The University of California’s largest union announced Thursday it will hold a three-day strike in two weeks in response to a failure to reach a contract agreement with the University.
The American Federation of State, County and Municipal Employees Local 3299, which represents service workers such as custodians, nurses and food service workers, provided the University a 10-day notice before the strike, which will take place from May 7 to 9. The union has been negotiating a multiyear contract with the UC for more than a year, and voted last week to hold a strike.
John de los Angeles, AFSCME’s communications director, said the strike will demonstrate the importance of the union workers’ roles within the UCLA community. The strike will involve more than 9,000 UC service workers, and 15,000 patient care technical workers will engage in a sympathy strike.
“I hope the UC administrators finally find out just how crucial patient and service workers are to the community,” he said.
UC spokesperson Stephanie Beechem said in an email statement the upcoming strike will negatively impact patients and students within the UC community. She added the union’s demand of a 6 percent annual wage increase was twice what other UC employees have received.
“AFSCME service employees at UC – including custodians, gardeners, food service workers and facilities maintenance staff – are compensated at or above the market and in some cases, by as much as 17 percent higher than comparable jobs,” Beechem said.
Beechem said the UC offered the union a final settlement proposal that included a multiyear wage increase of 3 percent annually for four years, along with health and retirement benefits.
“They chose to reject it without conducting a vote among their members,” she said.
Because critical workers like MRI technicians and vocational nurses will be participating in the strike, de Los Angeles said AFSCME workers will be assembling a Patient Protection Task Force that will be prepared to respond to requests for emergency patient care assistance should the UC’s contingency plans for the strike fail.
De los Angeles said he hopes students will support and participate in the strike.
“Students … have the capacity to sit on a picket line all day, and many of our workers have multiple jobs and children that they cannot abandon to fight this fight,” he said. “Students will realize that the problem … is the executive bloat of the UC.”
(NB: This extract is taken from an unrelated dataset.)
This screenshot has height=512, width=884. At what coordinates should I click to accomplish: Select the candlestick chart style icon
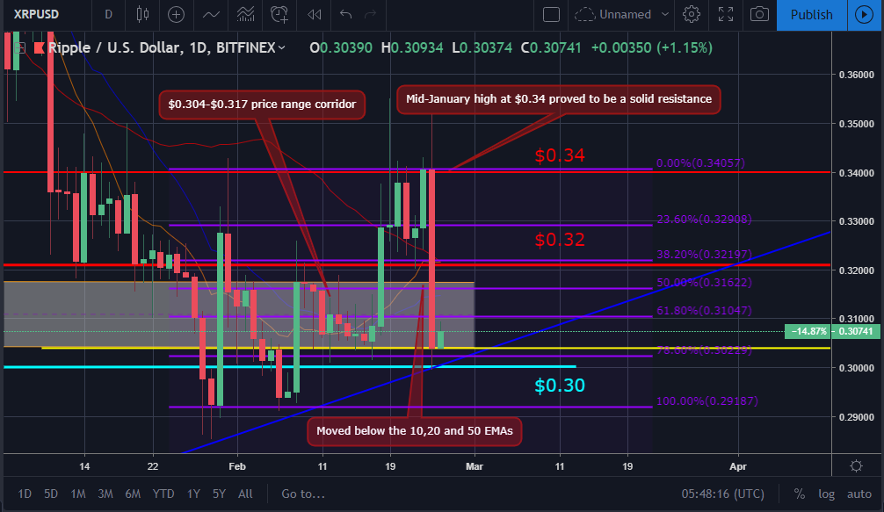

He added he hopes the strike will force the UC to invite AFSCME back to the bargaining table with meaningful proposals. The UC increased the retirement age range for new employees last week because it said it had completed appropriate procedures following a bargaining impasse, such as a mediation and fact-finding process with the union.
“It’s the UC that just a week ago decided to impose employment terms on our workers without their permission,” de Los Angeles said. “Only the UC has the power to end this strike.”